Development of vaccination approaches for the treatment of neurological diseases

Several progressive neurodegenerative diseases share a common pathology: the accumulation of misfolded proteins within cells or neuropil of the brain. Characteristically, these misfolded proteins form organized β‐sheet‐containing assemblies that have optical and biochemical properties of amyloid. Thus, the brain amyloidoses, Alzheimer's disease (AD), Parkinson's disease, and the prionoses or transmissible spongioform encelphalopathies (TSEs) all manifest putatively pathogenic misfolded proteins, suggesting that these proteins or their precursors may be targets for therapeutics development efforts.
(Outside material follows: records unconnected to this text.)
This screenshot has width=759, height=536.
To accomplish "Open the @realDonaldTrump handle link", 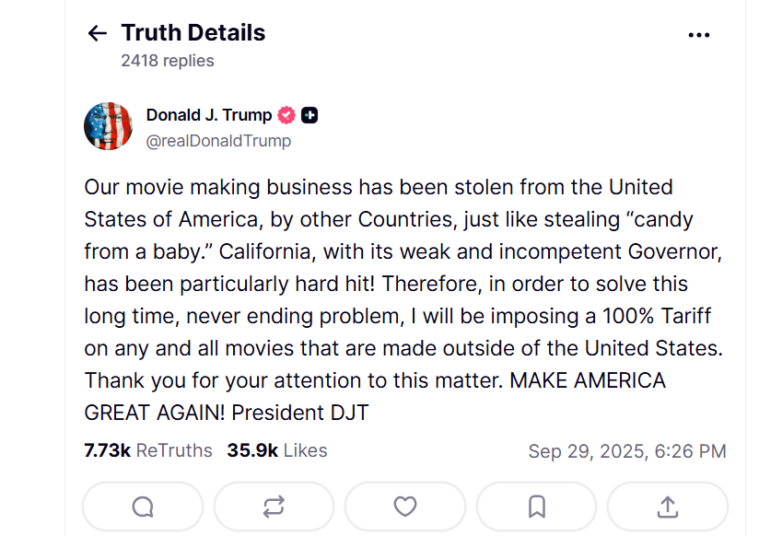I will (218, 141).
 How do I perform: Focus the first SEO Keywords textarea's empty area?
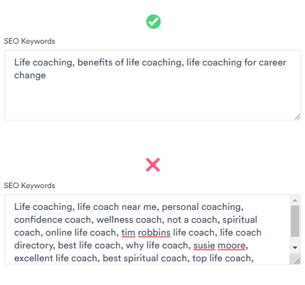(x=152, y=98)
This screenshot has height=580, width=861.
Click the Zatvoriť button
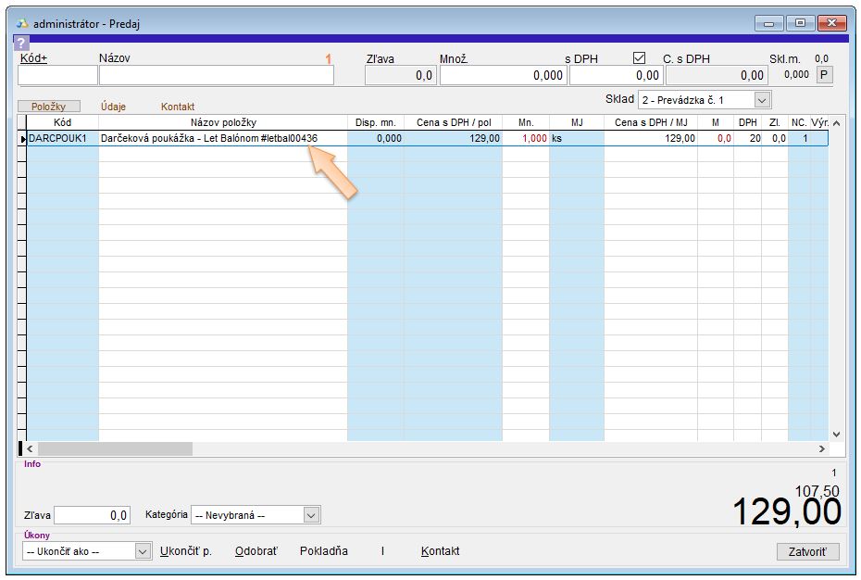pos(807,551)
Two different biological approaches, both predicated on vaccination, are discussed in this monograph as preclinical approaches for the treatment of AD and a TSE. Herein, I first describe an active vaccination approach that exploits immune shaping to engender a prophylactic T H 2 response to Aβ in AD mouse models. Second, I describe a passive vaccination strategy whereby recombinant adeno‐associated virus vectored delivery of anti‐prion single‐chain fragment variable antibodies attenuates disease progression and promotes life extension in a mouse TSE model. J. Comp. Neurol. 515:4–14, 2009. © 2009 Wiley‐Liss, Inc.